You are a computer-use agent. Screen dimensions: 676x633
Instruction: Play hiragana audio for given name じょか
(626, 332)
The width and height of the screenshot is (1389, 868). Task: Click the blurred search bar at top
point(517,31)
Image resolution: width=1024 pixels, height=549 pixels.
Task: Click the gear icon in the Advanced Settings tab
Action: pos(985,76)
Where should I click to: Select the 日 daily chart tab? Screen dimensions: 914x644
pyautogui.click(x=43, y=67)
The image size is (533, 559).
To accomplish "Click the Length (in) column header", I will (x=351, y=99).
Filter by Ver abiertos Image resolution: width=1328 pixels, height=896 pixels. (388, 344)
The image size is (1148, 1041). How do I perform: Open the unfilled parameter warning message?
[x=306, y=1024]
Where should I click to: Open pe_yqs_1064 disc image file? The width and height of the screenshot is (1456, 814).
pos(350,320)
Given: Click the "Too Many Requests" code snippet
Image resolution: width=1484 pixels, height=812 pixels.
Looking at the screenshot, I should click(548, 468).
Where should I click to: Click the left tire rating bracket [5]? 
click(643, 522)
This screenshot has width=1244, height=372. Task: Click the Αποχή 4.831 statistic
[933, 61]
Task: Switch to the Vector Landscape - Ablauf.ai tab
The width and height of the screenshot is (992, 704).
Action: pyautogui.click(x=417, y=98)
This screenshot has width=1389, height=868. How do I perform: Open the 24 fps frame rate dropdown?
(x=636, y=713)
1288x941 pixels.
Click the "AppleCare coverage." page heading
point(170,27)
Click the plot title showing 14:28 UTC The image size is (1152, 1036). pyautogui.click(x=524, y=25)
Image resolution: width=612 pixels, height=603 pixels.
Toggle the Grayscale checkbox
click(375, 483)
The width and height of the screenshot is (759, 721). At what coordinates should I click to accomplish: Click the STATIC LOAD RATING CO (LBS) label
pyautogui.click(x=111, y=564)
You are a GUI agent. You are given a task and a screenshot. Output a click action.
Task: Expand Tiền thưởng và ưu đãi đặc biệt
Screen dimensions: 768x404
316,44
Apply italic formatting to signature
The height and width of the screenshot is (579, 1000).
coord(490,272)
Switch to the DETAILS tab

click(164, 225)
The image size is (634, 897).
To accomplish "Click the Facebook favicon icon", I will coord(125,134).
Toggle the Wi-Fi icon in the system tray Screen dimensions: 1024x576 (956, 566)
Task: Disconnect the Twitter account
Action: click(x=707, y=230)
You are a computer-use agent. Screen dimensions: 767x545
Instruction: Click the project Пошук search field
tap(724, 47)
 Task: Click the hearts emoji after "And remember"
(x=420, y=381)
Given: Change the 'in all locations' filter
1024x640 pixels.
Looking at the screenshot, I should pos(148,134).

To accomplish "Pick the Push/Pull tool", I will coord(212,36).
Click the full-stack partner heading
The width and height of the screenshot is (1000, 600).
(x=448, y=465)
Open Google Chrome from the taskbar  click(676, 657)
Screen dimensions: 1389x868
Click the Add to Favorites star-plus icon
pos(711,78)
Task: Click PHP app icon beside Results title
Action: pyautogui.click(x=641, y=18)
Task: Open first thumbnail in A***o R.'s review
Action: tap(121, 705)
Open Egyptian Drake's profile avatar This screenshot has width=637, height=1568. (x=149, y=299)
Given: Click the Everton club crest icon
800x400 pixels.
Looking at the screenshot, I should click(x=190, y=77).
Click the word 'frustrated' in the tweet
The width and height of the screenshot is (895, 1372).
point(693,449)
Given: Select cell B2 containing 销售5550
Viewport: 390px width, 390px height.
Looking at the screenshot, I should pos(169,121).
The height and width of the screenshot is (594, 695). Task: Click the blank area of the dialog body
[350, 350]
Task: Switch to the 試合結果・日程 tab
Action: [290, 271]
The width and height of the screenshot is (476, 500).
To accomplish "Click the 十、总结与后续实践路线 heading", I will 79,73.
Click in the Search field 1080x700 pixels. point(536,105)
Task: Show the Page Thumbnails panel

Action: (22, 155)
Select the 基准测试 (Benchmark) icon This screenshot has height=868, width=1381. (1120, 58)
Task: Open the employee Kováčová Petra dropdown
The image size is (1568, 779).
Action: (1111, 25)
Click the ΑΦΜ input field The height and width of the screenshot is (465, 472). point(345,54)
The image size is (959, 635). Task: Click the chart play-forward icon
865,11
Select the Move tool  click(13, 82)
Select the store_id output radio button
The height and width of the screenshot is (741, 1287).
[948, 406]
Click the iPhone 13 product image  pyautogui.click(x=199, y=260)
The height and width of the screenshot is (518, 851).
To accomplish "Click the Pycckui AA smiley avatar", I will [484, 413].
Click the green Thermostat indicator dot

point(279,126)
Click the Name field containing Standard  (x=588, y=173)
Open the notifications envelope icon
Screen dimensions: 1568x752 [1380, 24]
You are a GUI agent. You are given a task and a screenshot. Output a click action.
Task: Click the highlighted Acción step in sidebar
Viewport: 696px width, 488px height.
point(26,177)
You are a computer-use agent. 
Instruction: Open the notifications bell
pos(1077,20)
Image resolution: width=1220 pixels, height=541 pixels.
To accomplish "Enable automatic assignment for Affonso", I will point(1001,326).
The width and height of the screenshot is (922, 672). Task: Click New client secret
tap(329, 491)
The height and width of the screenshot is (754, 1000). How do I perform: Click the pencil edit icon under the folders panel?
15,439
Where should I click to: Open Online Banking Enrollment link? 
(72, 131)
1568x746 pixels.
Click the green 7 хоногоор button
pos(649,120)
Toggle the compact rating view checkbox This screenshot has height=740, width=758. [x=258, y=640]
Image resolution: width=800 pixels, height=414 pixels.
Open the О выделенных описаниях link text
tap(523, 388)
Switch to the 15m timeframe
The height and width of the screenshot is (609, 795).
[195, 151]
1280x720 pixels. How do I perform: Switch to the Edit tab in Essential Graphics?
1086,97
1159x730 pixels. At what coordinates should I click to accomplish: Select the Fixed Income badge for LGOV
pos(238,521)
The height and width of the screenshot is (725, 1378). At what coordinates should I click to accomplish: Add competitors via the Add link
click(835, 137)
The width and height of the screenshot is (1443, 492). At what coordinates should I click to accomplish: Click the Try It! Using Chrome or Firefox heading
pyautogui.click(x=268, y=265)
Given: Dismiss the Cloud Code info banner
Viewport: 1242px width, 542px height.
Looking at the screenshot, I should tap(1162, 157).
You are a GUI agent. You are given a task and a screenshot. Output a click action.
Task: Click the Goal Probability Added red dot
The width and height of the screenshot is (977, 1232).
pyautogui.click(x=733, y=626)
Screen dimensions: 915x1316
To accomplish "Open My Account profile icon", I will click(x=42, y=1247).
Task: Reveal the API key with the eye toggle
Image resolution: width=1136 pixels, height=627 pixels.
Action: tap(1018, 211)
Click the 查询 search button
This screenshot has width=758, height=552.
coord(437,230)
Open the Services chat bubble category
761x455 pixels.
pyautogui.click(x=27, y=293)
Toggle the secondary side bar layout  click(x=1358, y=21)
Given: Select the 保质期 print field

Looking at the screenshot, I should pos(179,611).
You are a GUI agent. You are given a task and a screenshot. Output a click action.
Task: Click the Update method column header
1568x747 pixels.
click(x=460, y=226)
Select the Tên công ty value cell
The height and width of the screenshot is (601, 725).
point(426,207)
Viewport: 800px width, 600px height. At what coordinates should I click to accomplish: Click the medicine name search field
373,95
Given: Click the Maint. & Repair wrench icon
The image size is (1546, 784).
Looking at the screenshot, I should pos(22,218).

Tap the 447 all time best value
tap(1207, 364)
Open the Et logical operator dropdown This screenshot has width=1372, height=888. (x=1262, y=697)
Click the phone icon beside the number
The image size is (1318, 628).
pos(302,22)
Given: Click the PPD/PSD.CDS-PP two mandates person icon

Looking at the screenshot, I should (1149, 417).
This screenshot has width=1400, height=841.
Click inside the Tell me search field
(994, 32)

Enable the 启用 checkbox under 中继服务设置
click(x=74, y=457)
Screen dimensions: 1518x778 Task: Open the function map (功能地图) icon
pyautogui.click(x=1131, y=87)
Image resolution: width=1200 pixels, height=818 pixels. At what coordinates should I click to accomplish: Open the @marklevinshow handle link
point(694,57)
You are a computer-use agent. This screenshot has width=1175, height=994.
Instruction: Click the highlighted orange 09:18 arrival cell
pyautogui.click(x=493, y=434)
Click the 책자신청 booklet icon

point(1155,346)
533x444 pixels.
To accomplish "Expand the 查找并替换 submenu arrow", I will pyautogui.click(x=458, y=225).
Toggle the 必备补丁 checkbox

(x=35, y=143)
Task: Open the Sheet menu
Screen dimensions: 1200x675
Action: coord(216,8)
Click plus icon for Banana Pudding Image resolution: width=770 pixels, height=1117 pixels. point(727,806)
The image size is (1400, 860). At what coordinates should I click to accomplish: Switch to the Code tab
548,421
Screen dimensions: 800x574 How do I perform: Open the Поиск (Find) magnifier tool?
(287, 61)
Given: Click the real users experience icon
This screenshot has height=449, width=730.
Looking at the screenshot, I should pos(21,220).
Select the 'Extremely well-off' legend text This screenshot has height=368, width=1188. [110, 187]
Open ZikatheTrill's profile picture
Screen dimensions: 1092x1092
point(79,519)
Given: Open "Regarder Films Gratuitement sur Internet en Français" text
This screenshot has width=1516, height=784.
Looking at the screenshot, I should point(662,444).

--

Print only what lies in the material above starting at the line with "The width and height of the screenshot is (476, 500)." and ending at the line with "Select the 基准测试", every line exactly as given.

(ANSWER BOX):
The width and height of the screenshot is (476, 500).
To accomplish "Click the 十、总结与后续实践路线 heading", I will 79,73.
Click in the Search field 1080x700 pixels. point(536,105)
Task: Show the Page Thumbnails panel

Action: (22, 155)
Select the 基准测试 (Benchmark) icon This screenshot has height=868, width=1381. (1120, 58)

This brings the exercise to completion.